The third and final movement presents the valedictory prayer of Simeon following the presentation of the infant Christ in the Temple: having seen the Messiah, he can now depart in peace. According to Schütz’s performance directions, the Song of Simeon is declaimed by a five-voice choir placed close to the organ. At the same time, a smaller choir “set up at a distance” representing two seraphim (originally two boy sopranos)  and a heavenly spirit (bass), who may represent the personified soul of the dead ruler, sing a consolatory text from the Book of Revelation, “Blessed are the dead who die in the name of the Lord.” Schütz, who had studied in Venice with Giovanni Gabrieli, was well aware of the rhetorical effect of these displaced and disembodied voices, just as telling the other night in the exquisite singing of a trio of Musica Sacra soloists placed  high in the church’s rear balcony.

John Rutter’s Requiem combines parts of the Catholic Mass with parts of the Anglican Service for the Burial of the Dead. Steeped in the British choral tradition of Holst, Vaughan Williams, and Britten, with a nod to Fauré and Duruflé, Rutter’s writing combines effective text setting with transparent instrumentation that supports without obscuring the voices. While the Schütz was supported only by a pared-down continuo of violone and chamber organ, Rutter’s Requiem calls for flute, oboe,cello, harp, timpani, and glockenspiel supported by the large main organ. This colorful ensemble provided varied and evocative tone colors, for example in the timpani’s tocsin heard against choral chanting in the opening and concluding Requiem, the affecting cello melody that introduced Psalm 130 (Out of the deep have I called unto thee), the heavenly harp that accompanied the “Pie Jesu” soprano solo, and the joyful noise of timpani and glockenspiel in the Sanctus. Although the largely syllabic settings could be a bit monotonous at times, they were saved by excellent diction from the choir and relieved by a number of truly lovely melodic passages. In the final Lux aeterna, the same text from the Book of Revelation that concluded the Musikalische Exequien was heard “from on high,” this time in soloist and choir member Rebecca Blum’s boyishly pure soprano.
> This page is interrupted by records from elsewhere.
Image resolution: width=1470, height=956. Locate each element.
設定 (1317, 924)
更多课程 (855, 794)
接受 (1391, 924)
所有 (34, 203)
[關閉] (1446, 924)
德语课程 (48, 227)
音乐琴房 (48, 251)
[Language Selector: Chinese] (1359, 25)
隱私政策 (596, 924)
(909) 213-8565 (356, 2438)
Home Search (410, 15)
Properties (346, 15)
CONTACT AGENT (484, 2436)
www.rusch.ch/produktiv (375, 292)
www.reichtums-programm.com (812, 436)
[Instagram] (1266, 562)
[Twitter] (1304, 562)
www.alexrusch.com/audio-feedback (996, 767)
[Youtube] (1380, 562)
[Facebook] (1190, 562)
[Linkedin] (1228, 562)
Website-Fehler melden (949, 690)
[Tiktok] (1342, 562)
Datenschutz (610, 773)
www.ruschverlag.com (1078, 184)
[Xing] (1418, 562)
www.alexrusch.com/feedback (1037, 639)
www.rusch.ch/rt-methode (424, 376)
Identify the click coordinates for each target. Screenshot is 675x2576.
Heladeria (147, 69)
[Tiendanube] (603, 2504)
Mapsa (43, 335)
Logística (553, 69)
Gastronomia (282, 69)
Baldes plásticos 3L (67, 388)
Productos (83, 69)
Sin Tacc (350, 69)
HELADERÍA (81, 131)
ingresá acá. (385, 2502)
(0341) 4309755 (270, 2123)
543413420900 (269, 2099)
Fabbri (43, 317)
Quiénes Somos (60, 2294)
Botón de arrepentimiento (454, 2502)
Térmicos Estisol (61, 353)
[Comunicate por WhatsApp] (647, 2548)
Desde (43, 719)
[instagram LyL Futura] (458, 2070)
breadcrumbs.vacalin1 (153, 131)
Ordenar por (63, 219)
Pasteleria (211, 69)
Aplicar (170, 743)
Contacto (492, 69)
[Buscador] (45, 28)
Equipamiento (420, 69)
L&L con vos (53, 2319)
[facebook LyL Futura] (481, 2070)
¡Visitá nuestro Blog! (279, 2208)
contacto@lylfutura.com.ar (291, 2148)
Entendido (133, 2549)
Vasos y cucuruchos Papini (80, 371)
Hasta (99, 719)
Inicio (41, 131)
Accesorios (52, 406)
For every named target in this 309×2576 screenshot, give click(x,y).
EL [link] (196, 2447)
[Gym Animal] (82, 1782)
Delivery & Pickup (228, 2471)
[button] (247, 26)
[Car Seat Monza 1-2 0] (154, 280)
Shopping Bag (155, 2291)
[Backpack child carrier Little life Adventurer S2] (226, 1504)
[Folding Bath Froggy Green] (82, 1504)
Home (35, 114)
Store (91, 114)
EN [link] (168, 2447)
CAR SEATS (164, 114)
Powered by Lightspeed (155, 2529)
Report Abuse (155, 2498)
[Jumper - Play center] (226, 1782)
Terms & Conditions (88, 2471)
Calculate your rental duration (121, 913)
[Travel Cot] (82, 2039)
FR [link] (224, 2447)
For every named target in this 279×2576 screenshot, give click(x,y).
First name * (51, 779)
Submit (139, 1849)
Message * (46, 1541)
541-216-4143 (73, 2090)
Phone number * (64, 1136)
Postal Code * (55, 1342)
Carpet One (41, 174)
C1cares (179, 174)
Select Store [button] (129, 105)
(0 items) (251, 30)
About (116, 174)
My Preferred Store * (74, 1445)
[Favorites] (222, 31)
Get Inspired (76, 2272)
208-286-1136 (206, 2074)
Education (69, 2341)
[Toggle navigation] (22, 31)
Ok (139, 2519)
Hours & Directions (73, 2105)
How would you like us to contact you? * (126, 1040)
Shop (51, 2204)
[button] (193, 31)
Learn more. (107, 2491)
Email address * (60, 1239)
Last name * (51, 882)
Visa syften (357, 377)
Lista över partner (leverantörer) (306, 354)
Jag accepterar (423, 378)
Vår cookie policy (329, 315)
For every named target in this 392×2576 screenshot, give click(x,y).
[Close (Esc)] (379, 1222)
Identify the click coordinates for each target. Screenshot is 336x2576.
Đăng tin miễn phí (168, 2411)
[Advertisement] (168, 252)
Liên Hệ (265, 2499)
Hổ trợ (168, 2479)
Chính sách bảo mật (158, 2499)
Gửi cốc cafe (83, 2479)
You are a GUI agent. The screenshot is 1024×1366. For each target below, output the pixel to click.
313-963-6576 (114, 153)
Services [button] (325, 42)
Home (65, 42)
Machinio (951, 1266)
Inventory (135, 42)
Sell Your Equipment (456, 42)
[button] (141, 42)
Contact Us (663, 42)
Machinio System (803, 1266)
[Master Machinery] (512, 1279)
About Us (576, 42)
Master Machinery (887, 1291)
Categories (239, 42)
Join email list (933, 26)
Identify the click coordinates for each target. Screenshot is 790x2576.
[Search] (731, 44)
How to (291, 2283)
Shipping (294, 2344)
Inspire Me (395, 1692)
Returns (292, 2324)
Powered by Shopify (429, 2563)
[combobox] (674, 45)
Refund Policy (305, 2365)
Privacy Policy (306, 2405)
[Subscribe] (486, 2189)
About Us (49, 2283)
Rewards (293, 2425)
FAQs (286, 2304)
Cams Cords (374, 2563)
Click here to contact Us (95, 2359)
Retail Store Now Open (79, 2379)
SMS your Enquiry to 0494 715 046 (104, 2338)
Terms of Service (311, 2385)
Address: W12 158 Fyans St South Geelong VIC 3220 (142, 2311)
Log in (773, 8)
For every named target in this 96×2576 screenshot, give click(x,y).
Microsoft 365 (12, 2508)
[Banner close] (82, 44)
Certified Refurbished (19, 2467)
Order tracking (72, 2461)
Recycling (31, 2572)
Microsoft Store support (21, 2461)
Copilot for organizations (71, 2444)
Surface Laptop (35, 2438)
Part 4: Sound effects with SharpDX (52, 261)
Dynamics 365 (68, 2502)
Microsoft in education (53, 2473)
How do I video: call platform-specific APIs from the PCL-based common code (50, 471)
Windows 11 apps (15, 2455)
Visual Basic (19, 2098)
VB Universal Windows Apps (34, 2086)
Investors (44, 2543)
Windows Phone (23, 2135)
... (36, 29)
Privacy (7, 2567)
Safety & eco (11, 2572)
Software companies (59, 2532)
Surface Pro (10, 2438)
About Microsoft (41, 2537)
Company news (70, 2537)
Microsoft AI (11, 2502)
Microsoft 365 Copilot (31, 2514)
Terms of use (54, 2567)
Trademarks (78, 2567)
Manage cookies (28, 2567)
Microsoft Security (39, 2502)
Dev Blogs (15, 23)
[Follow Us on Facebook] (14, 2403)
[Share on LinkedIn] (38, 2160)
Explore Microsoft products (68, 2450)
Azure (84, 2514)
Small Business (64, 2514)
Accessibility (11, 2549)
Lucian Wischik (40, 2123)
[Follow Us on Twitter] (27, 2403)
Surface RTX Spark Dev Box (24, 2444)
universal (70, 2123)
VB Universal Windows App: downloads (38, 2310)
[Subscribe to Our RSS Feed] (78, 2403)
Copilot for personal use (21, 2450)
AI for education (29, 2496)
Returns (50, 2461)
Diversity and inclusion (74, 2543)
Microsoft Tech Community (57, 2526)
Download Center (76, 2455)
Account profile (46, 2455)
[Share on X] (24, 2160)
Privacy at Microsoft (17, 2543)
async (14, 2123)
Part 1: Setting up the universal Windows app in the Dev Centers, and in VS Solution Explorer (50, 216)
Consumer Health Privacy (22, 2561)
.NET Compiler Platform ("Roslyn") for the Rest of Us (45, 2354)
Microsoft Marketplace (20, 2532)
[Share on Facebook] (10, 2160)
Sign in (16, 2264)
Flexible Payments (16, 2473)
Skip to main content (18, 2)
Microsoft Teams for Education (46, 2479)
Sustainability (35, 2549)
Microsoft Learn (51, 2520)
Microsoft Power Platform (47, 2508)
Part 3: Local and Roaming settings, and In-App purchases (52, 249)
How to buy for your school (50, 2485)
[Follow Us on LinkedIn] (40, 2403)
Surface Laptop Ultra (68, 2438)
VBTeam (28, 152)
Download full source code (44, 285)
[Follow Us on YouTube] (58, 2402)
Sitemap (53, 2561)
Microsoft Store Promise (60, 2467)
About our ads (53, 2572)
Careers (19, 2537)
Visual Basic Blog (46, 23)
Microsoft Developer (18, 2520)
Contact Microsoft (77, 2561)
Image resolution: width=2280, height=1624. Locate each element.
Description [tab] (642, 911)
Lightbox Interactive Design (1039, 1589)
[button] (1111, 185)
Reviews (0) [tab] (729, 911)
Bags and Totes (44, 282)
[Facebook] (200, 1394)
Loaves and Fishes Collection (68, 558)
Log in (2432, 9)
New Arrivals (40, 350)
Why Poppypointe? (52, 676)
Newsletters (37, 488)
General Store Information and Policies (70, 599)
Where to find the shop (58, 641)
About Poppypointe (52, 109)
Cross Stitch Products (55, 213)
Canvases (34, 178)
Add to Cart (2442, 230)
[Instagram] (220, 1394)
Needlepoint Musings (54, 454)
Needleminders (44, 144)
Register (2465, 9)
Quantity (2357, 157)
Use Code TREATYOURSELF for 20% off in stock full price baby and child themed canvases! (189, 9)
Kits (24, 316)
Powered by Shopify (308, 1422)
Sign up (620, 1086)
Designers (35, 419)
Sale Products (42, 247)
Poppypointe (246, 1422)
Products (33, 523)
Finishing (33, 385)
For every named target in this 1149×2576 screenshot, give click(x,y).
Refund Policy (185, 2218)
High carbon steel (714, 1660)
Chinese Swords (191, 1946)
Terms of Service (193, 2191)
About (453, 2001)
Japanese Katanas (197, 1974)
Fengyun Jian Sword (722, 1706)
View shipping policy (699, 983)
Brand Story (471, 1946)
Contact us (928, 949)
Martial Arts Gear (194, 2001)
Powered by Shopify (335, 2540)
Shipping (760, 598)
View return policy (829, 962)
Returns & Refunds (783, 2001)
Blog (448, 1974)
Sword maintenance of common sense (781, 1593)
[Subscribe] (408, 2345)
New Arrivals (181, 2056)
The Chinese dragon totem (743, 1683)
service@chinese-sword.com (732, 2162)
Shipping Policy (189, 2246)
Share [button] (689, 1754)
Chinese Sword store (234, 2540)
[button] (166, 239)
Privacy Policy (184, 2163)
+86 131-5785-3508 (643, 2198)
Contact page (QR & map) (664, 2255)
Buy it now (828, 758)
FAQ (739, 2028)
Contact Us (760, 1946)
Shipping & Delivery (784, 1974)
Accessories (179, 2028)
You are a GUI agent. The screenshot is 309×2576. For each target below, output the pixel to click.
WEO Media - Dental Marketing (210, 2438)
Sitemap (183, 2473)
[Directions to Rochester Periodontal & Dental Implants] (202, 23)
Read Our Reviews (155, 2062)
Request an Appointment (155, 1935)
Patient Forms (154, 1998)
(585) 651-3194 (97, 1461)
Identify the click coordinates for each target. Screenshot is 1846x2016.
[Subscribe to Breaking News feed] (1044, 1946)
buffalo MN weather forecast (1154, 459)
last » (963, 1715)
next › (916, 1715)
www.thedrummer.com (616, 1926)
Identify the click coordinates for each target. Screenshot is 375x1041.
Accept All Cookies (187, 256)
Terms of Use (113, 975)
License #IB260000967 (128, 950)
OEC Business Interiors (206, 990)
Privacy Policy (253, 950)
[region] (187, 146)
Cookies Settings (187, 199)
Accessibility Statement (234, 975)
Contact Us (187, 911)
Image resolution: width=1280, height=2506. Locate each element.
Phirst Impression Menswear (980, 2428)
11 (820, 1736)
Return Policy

Founded in 1959, Musica Sacra has been under Mary Beekman’s direction since 1979. The volunteer group (and its audience) are fortunate in their skilled and inspired leader, whose choice of repertory and overall musicality bring out the best in these dedicated singers.

Virginia Newes lives in Cambridge. She was Associate Professor of Music History and Musicology at the Eastman School of Music.